Пианист - Мануэль Монтальбан
Шрифт:
Интервал:
Закладка:
Серые деревянные балки, выбеленные дождем и солнцем, бельевые веревки, выщербленные трубы, съеденные ржавчиной перила, крыши под слоем патины – сотни лет на них ложилась роса, но это все – чужая земля; их земля – вот эта плоская крыша-терраса с перильцами по пояс, кирпичный пол, и две квадратные площадки лестниц, ведущих вниз, к двум домам, а дальше – водозапасник, шумливый, когда воды мало, и по одну сторону – улица Ботелья, улица Бутылка, горлышком глядящая в сторону улицы Сера-Анча, Широкой Восковой, которая переходит в Сера-Эстреча, Узкую Восковую, по другую сторону – внутренний двор, откуда поднимается стрекот швейных машин – нижнее белье, кальсоны, майки, комбинации для женщин и девушек, – голоса радиодикторов и мольбы патефонных пластинок: «Осада Сарагосы», «Другая», «Белый пиджак», «Татуировка», «Мне дорого платят», «Ай, сеньор Колумб» – или живые голоса лирически настроенных женщин.

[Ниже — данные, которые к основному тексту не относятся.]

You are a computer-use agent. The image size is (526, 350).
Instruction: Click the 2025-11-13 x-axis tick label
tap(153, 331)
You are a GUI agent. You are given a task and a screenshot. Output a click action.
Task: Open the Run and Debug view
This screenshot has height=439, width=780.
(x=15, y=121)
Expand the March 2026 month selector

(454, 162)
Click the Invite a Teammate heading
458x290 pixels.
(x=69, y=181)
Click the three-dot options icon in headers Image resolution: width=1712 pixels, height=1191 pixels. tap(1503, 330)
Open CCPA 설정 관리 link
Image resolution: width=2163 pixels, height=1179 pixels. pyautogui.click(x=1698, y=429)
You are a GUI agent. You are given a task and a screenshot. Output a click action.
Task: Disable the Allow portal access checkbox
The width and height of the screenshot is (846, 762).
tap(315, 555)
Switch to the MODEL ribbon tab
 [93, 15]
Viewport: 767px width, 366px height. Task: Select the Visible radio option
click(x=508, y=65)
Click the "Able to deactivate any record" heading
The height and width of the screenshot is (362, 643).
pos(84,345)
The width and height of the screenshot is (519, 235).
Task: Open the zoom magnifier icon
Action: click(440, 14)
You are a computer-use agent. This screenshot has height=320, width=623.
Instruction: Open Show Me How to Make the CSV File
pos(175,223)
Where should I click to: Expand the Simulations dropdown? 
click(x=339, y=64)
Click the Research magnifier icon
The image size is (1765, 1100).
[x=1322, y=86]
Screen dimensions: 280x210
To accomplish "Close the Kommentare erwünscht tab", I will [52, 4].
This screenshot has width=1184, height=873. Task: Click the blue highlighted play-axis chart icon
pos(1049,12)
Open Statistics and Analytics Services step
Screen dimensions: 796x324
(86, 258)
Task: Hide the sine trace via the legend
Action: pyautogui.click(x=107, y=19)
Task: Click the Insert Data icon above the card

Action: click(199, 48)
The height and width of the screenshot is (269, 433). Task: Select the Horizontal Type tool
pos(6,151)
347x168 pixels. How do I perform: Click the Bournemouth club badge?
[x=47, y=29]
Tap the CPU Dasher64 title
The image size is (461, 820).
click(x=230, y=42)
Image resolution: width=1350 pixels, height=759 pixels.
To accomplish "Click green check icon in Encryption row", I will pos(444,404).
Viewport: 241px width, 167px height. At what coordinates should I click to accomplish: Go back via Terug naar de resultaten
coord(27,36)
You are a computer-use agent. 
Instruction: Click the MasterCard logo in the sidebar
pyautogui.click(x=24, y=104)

Не люби меня так,забудь навсегда.Зачем убиваться,раз я не любила тебя никогда.
– Это моя сестра поет. Значит, шурин еще не пришел с работы. Он настрадался, бедняга, и прямо по стойке смирно каменеет, как военный, стоит ей запеть. Настрадался в тюрьме, а теперь все близкие с ним страдают, мучаются. Ты хоть раз видел, чтобы мой племянник смеялся? Я как-то повел его на Тибидабо, пусть, думаю, поиграет на этих автоматах, что монетки заглатывают. Пять дуро просадил, все, что скопил, пока развозил на велосипеде товар для Сопены. Осторожнее с великом, малыш, разобьешь голову, отец с меня спросит. Этот велик я ему сам смастерил.
Велосипед на трех колесах из трех металлических обручей, с деревянным сиденьем, цепной передачей и рулем.
– Сделал, хоть готовых деталей почти не было. Не очень здорово крутится, но малец с ним управляется.
Парнишка, не останавливаясь, делает круги вокруг спящего пса, пес спит, но одним глазом поглядывает за велосипедом.
– Заберется сюда на крышу и катается в свое удовольствие, освобождается от дерьма, которым забивают ему голову монахини. Мой шурин – мужик что надо. Всю жизнь был красным. Тюрьму прошел. И поди ж ты, отдал парнишку в монастырскую школу Сан-Висенте-де-Паул, потому что школа бесплатная, принадлежит «Кайша де Аоррос», но чему его там учат… В общем, учат молиться. А знаешь, какую книгу ему дали для домашнего чтения? «Фабиолу».[44] Про мучеников, священников и древних римлян. Скажи, малыш, Юнгу, кто была Фабиола?
– Дешевка.
Парнишка говорит это без всякого выражения, не переставая крутить педали. Теперь Юнг скачет на одном месте, как бы через веревочку.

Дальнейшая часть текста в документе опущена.